## Selected passage
Also in the 1840s, the great German physician, Rudolf Virchow was instrumental in the formation of social medicine. In 1848 he helped establish a weekly publication called die Medizinische Reform (Medical Reform). This publication is reported to have had headlines such as “medicine is a social science” and “the physician is the natural attorney/lawyer of the poor”.

The Gilded Ages

It is unlikely to be a coincidence that the end of the 1840s (also called the “hungry 40s”) was a time of social upheaval in Europe – laissez faire capitalism had raised economic growth, but also deepened inequality, and with it, the risk of revolt against elites. Much later, Hirschman, in 1982, argued that excessively unrestrained market forces (such as in the 1840s, the gilded age of the late 19th century, the 1920s and since about 1980) can undermine the moral values that are its own essential underpinnings, generating the satire “greed is good" in the 1989 film Wall St. Hirschman's arguments support the idea that there are great cycles in the world economy; not just booms and busts, but periods of self-restraint by elites, followed by a gradual forgetting of the consequences of too much inequality. This leads to the relaxation of rules and norms intended to reduce the risk of economic collapse, for example when US President Bill Clinton repealed the Glass-Steagall Act, a cornerstone of Depression-era regulation.

The conjuring  

What happens when inequality runs out of control? It could mean revolution and regicide, but there were times when hyper-capitalism accepted greater regulation and self-restraint, such as during the Depression and following World War II. But those lessons have recently been forgotten, with consequences including Brexit, the election of Donald Trump and the rise of nationalism in many countries. The recently (and still?) dominant ideology – neoliberalism – was doomed to worsen inequality, but it remains to be seen if these new regimes will do any better. These reactions could, as Marx foreshadowed, presage an out of control sorcerer, such as a period of neo-totalitarianism, but this is uncertain. Social media and search engines have apparently been manipulated by narrow interests, and it can be argued such dark methods paved the way for Trump’s election.

## What you have to do
Transcribe the part of the passage on inequality and social medicine that opens with the words containing "The conjuring" and closes with "for Trump’s election.".

## Dataset excerpt
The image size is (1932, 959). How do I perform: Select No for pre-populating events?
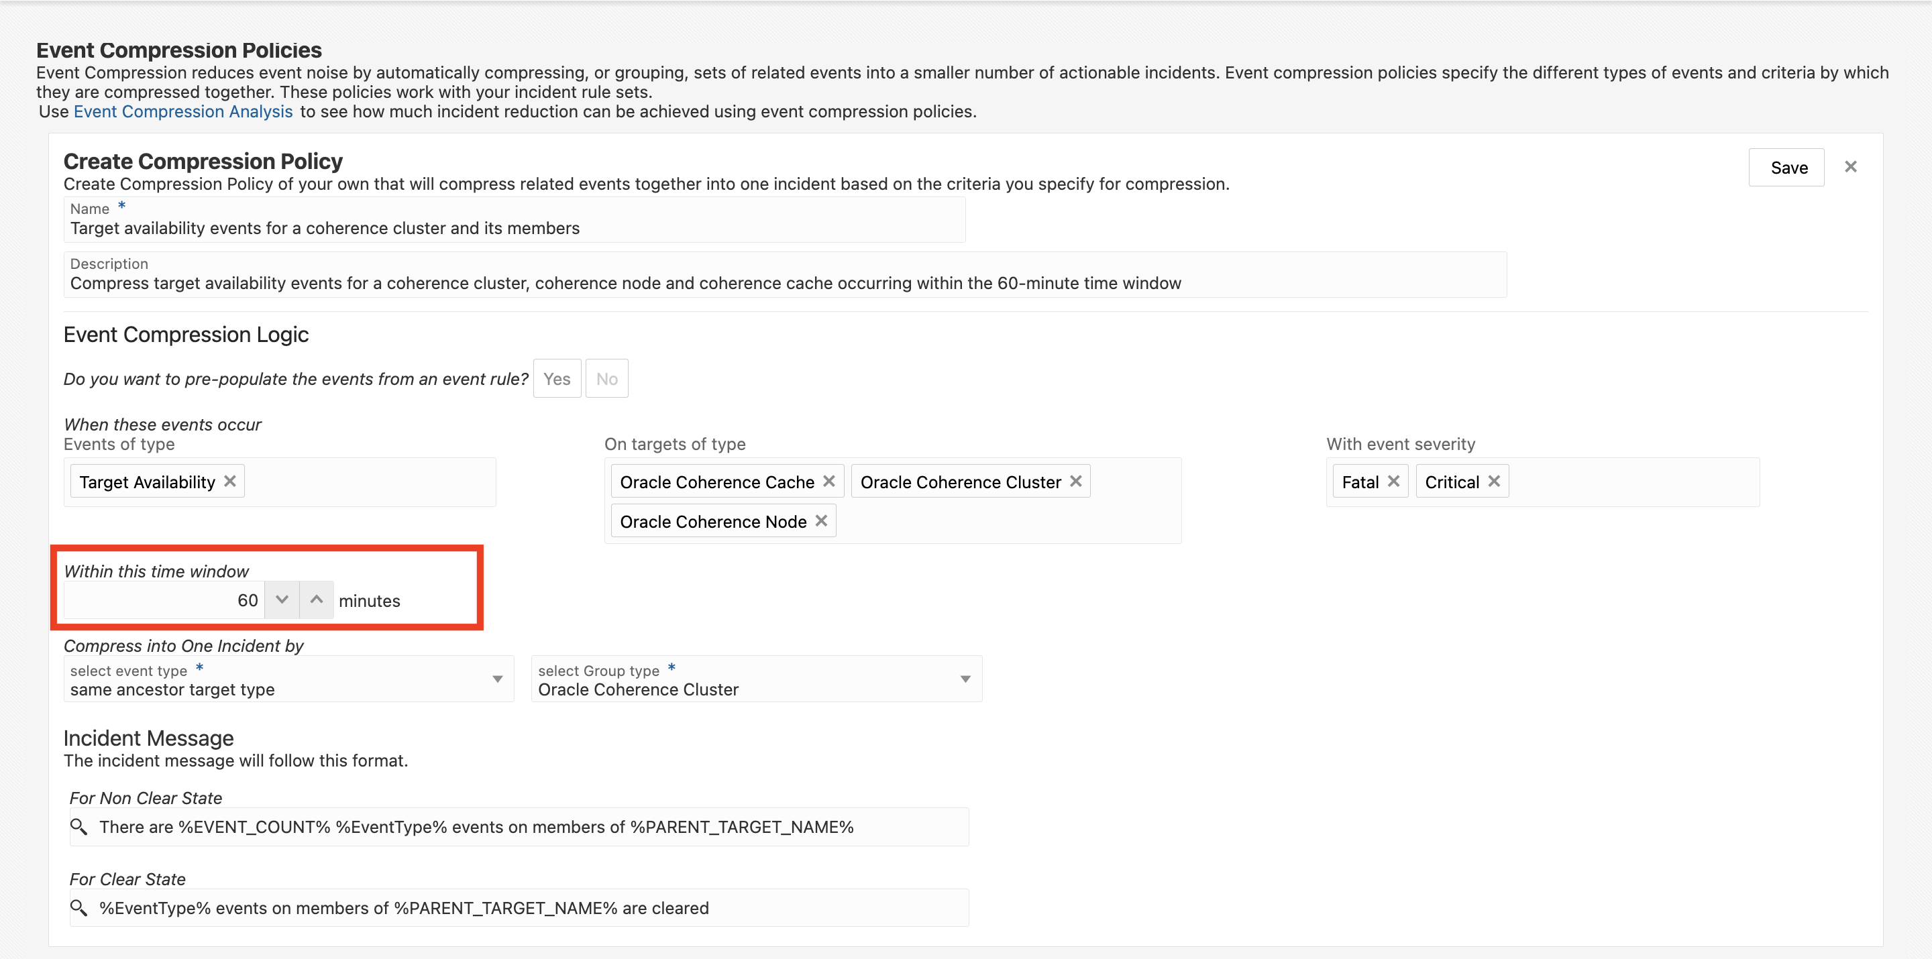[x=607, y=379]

## Solution to the exercise
The conjuring  

What happens when inequality runs out of control? It could mean revolution and regicide, but there were times when hyper-capitalism accepted greater regulation and self-restraint, such as during the Depression and following World War II. But those lessons have recently been forgotten, with consequences including Brexit, the election of Donald Trump and the rise of nationalism in many countries. The recently (and still?) dominant ideology – neoliberalism – was doomed to worsen inequality, but it remains to be seen if these new regimes will do any better. These reactions could, as Marx foreshadowed, presage an out of control sorcerer, such as a period of neo-totalitarianism, but this is uncertain. Social media and search engines have apparently been manipulated by narrow interests, and it can be argued such dark methods paved the way for Trump’s election.